A generalized ZnCl2 activation method to produce nitrogen-containing nanoporous carbon materials for supercapacitor applications

We demonstrate a generalized but efficient ZnCl2 activation method to produce nitrogen-containing nanoporous carbon materials, using 4-(4-nitrophenylazo)resorcinol, sodium 5-[(4-nitrophenyl)azo]salicylate, and tartrazine as carbon/nitrogen sources. It reveals that the mass ratios between carbon/nitrogen precursors and ZnCl2 activating agent, and activation temperatures have crucial impacts upon carbon structures as well as the resultant capacitive behaviors.
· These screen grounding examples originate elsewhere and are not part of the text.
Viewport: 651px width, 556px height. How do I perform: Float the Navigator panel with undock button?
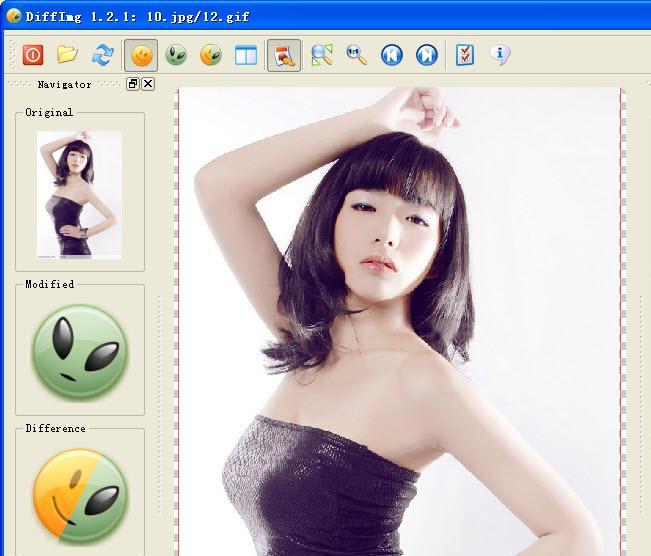pyautogui.click(x=133, y=84)
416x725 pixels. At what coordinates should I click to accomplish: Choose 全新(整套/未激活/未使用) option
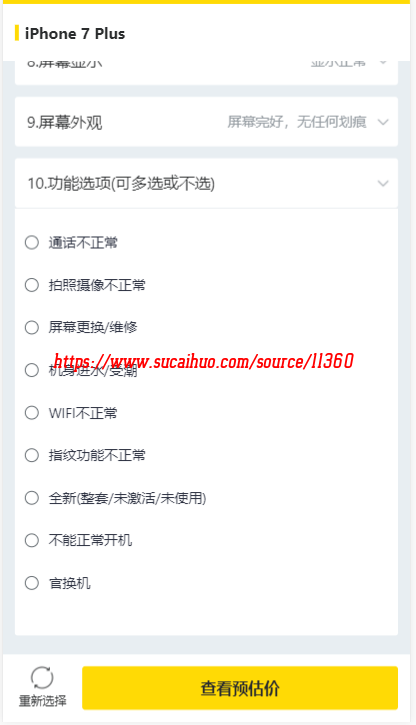click(32, 498)
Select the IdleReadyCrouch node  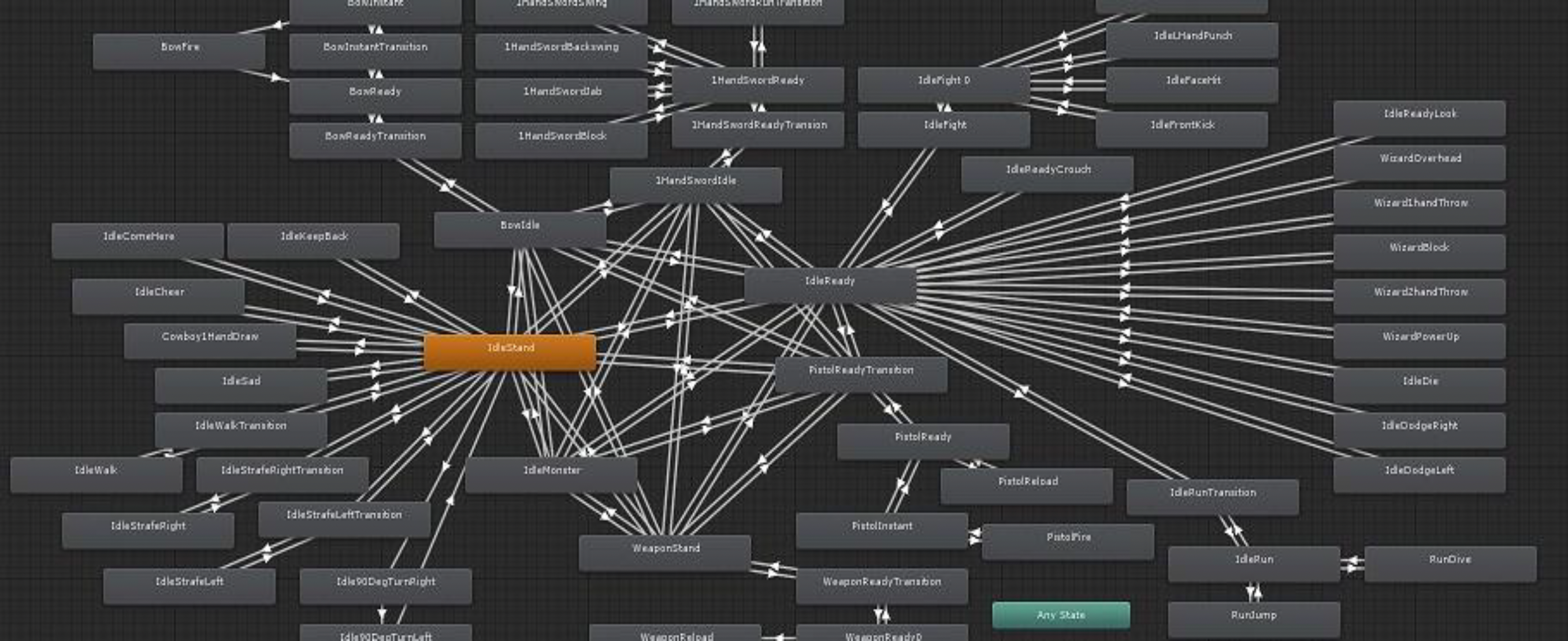click(x=1047, y=173)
The carbon samples produced in this work are amorphous in nature. The carbon sample obtained by the ZnCl2 activation of 4-(4-nitrophenylazo)resorcinol at 900 °C, named as carbon-1#, exhibits the largest nitrogen contents of 5.96% and best porosity, including the BET surface area of 891.1 m2 g−1, and total pore volume of 0.54 cm3 g−1. As a result, the carbon-1# sample delivers the superior specific capacitances of 431.5 F g−1 at a current density of 1 A g−1, as well as long-term cycling stability of 97.16% even after charging-discharging for 10,000 times. The present ZnCl2 activation method is expected to produce other carbon materials, exhibiting large porosities and superior electrochemical behaviors for supercapacitor applications.